Goal of the exercise -
Could you retype all of the records exactly, leaving out every picture?

***** Extracted entries *****

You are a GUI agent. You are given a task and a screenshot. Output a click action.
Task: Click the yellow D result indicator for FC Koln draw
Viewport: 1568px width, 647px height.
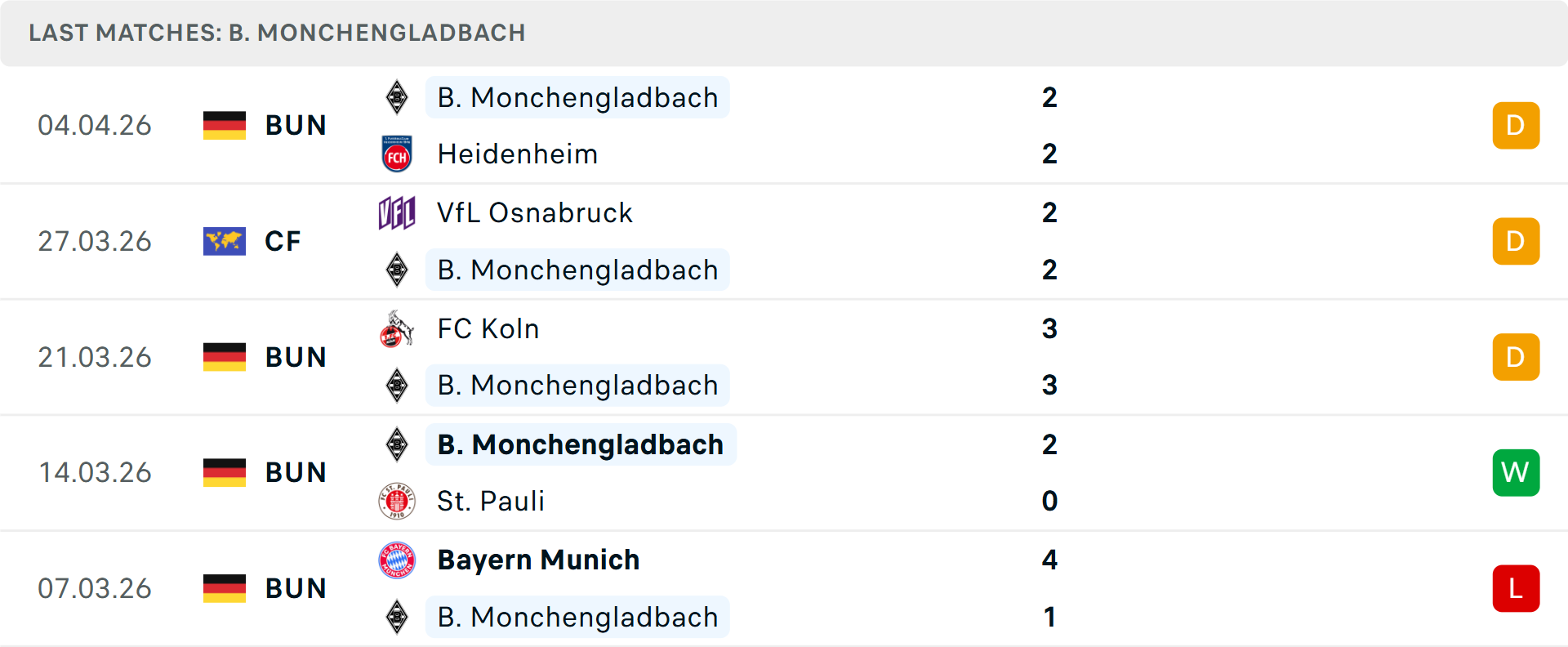[1516, 357]
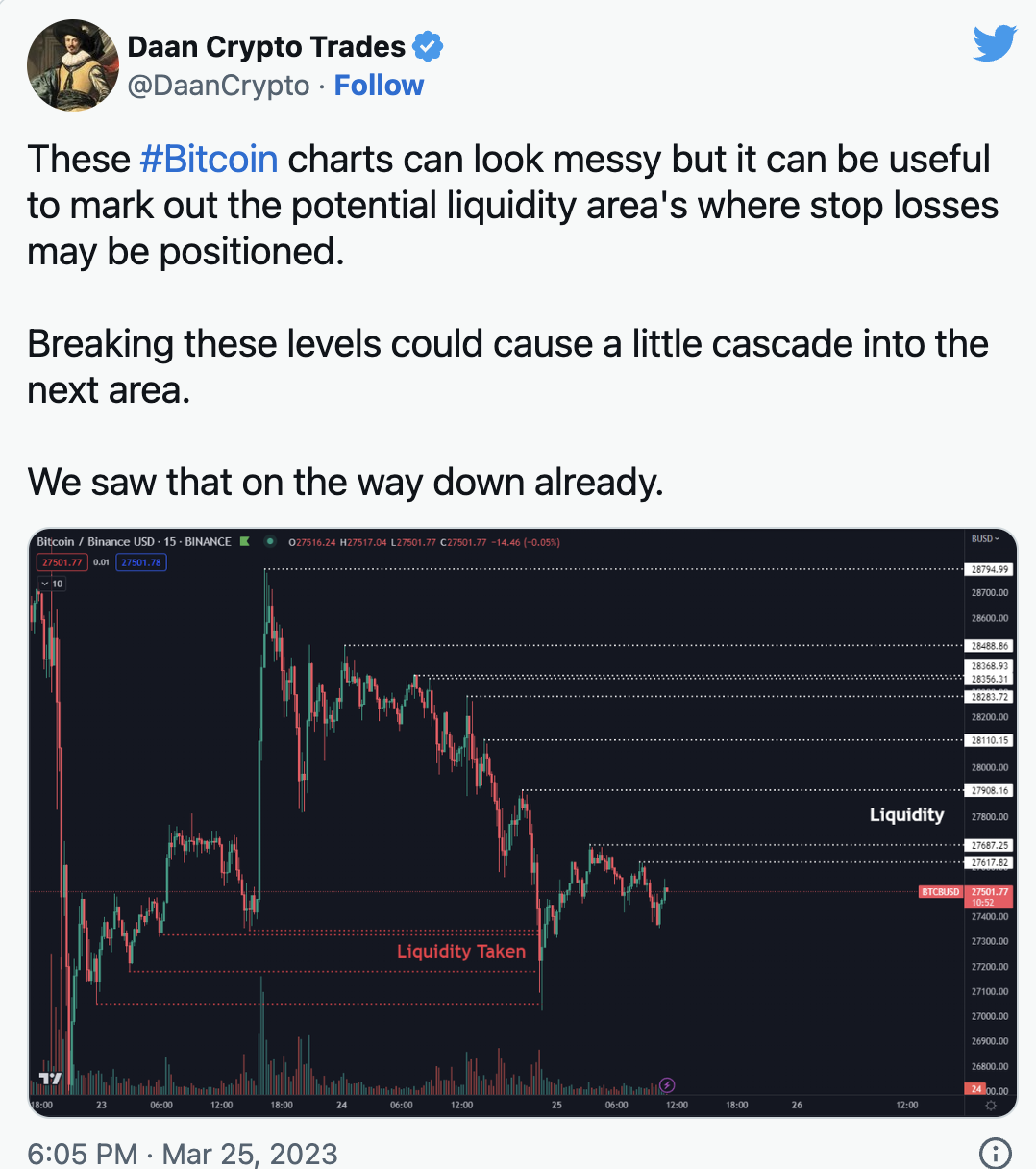Image resolution: width=1036 pixels, height=1169 pixels.
Task: Open chart settings gear icon
Action: (x=991, y=1106)
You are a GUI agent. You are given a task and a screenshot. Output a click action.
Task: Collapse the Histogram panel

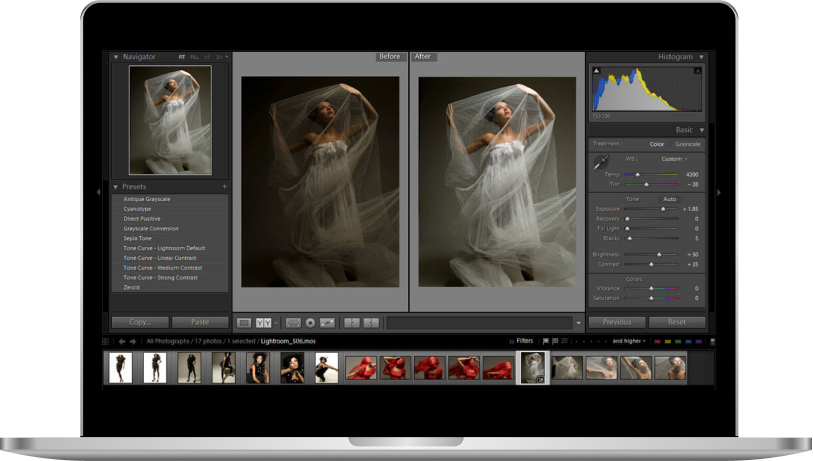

*****

Completed task -
You are a GUI agent. You are given a task and a screenshot. Output a click action.
Task: Click the yellow D result indicator for FC Koln draw
Viewport: 1568px width, 647px height.
[1516, 357]
Image resolution: width=1036 pixels, height=1169 pixels.
Task: Open chart settings gear icon
Action: (x=991, y=1106)
You are a GUI agent. You are given a task and a screenshot. Output a click action.
Task: Collapse the Histogram panel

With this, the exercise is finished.